John Sosby, for years the farm manager at Claiborne Farm, died, but his distinctive Southern drawl still captivates those who watch "The Greatest Race" in the Kentucky Derby Museum. Robert Green, who managed Elmendorf and Greentree, also passed.

Elliott Burch and Carl Hanford, trainers whose body of work put them in the Hall of Fame, both died this year, as did trainers Nancy Alberts, Diane Carpenter, Pete Ferriola, Thomas Heard Jr., Bob Holthus, Dominic Imprescia, and Larry Sterling.

Jockey Michael Baze, just 24, died, as did Joe Farley and former riders Bill Harmatz, Garth Patterson, Larry Saumell, and Webb Snyder.

William Donald Schaefer, the former Maryland governor and Baltimore city mayor who was such a strong advocate of the sport that he had a race at Pimlico named for him, also died.

Also passing were journalists Lucy Acton, Stan Bergstein, and Phil Jones, journalist-turned-realtor Arnold Kirkpatrick, publicist Bill Fidati, veterinarians Dr. Woody Asbury and Dr. Manuel Gilman, former steward Joe Anderson, popular jockey agent Bill Barisoff, and one of racing's most notorious figures, Dr. Mark Gerard, who in 1977 orchestrated the scandalous Cinzano-Lebon horse swap, for which he was convicted.

Prominent horses who died included current runners Banned and J.C.'s Pride; stallions Awad, Bernstein, Invisible Ink, Paradise Creek, Polish Navy, Rahy, Sadler's Wells, and Strike the Gold; and the mares Brown Bess, Fleet Indian, Miesque, Soviet Problem, and Cee's Song, the dam of two-time Breeders' Cup Classic winner Tiznow.

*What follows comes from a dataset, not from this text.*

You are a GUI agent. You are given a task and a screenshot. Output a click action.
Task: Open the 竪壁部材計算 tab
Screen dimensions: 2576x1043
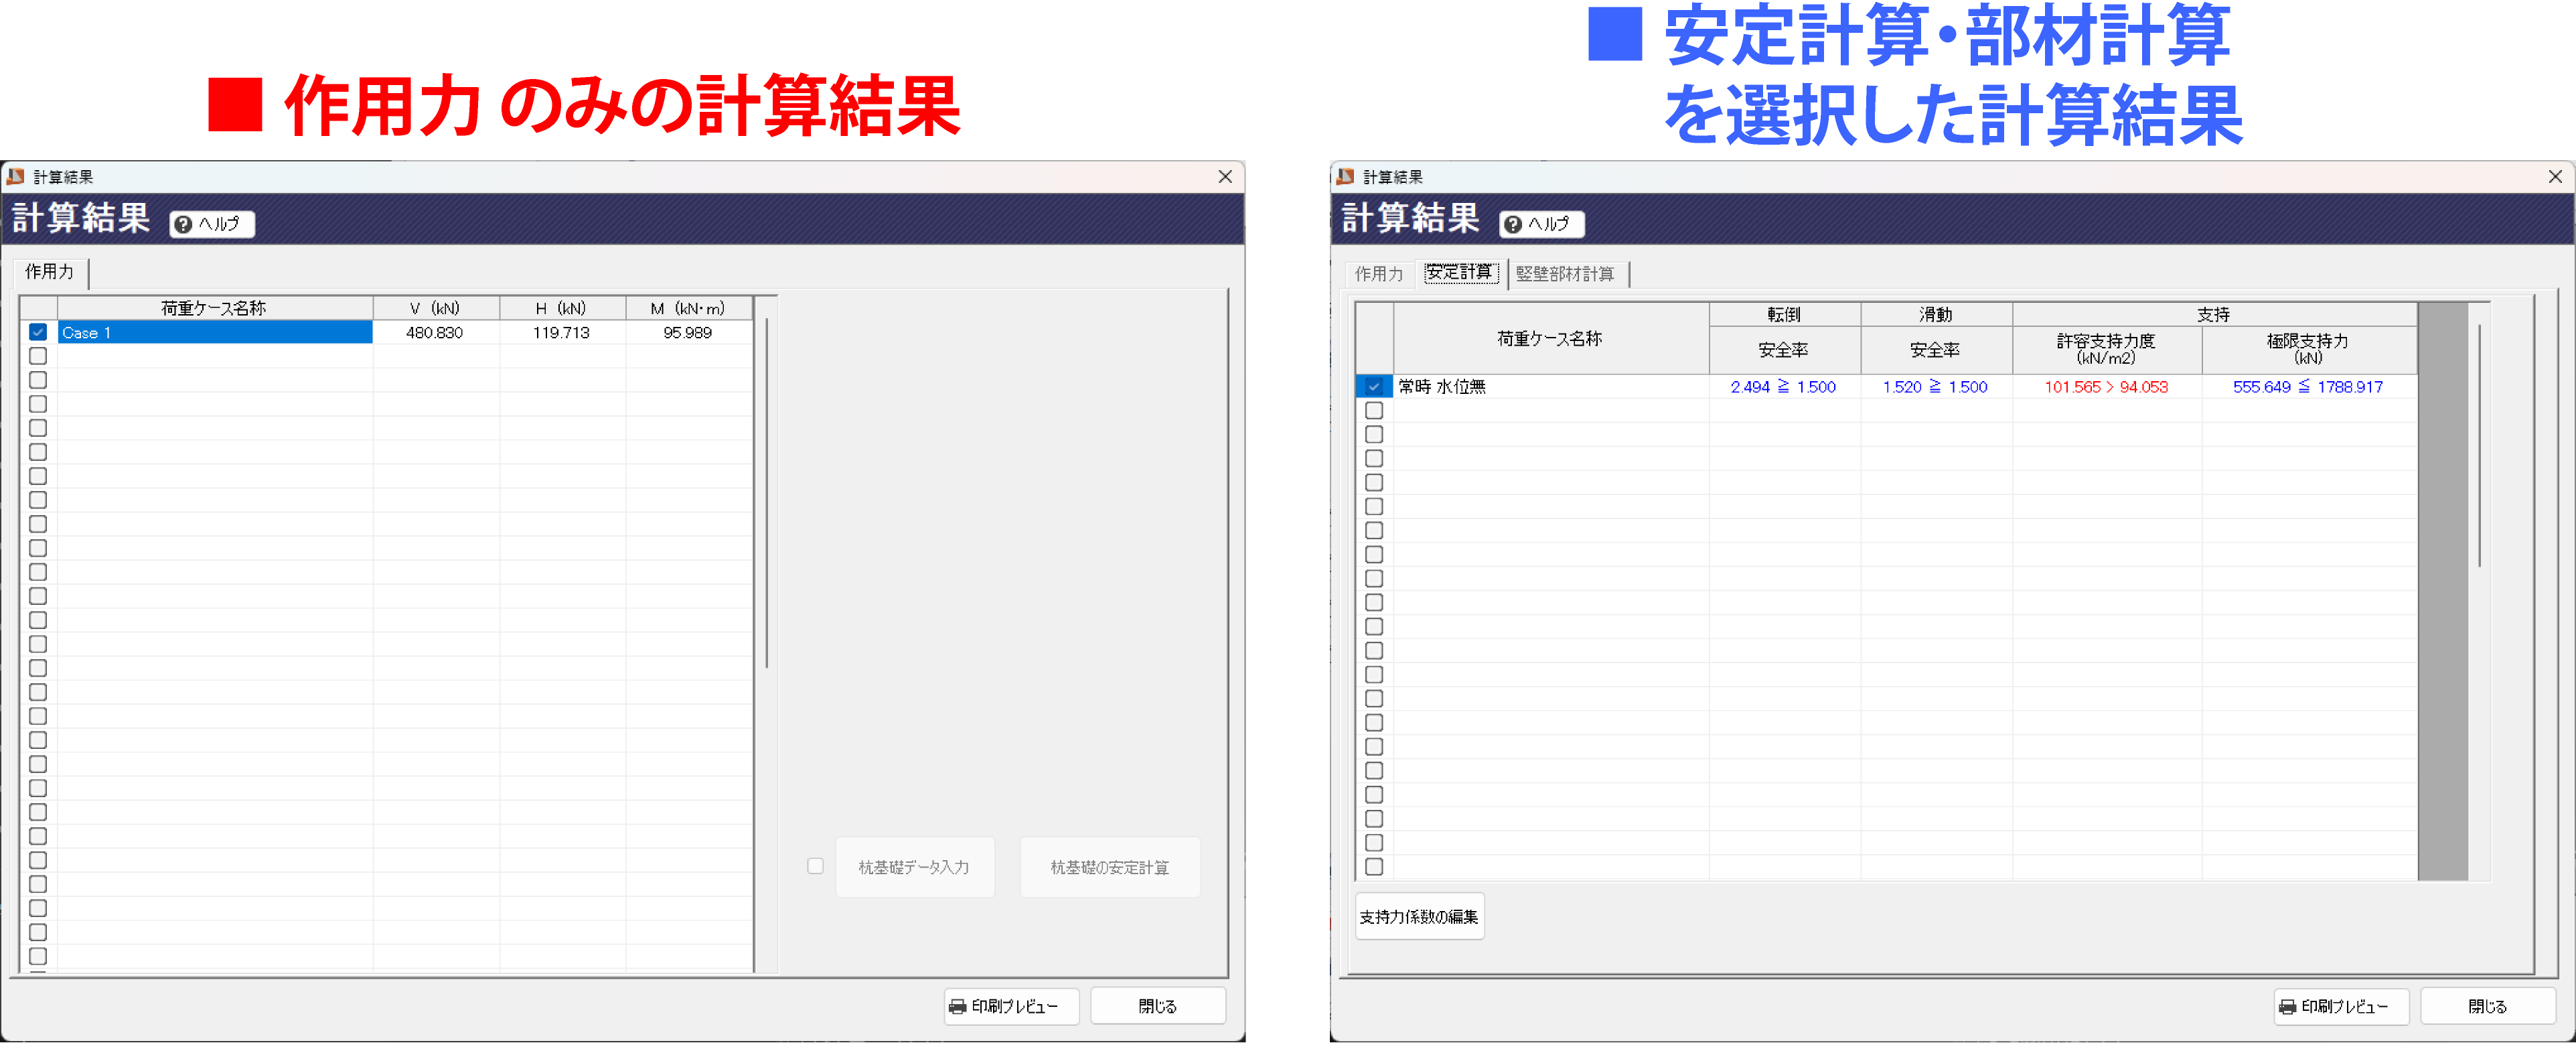click(1565, 273)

Cot Campbell, who has steered Dogwood Stables for four decades, eased into what he called "semi-retirement," while jockey Patrick Valenzuela and trainer Ramon "Mike" Hernandez also stepped away from the game.

Terry Wallace, who called 20,191 consecutive races at Oaklawn Park, also retired after his 37th season at the Arkansas track. But Wallace went out seeing the best, with his final two calls of the prestigious Apple Blossom won by Zenyatta in 2010 and Havre de Grace this year.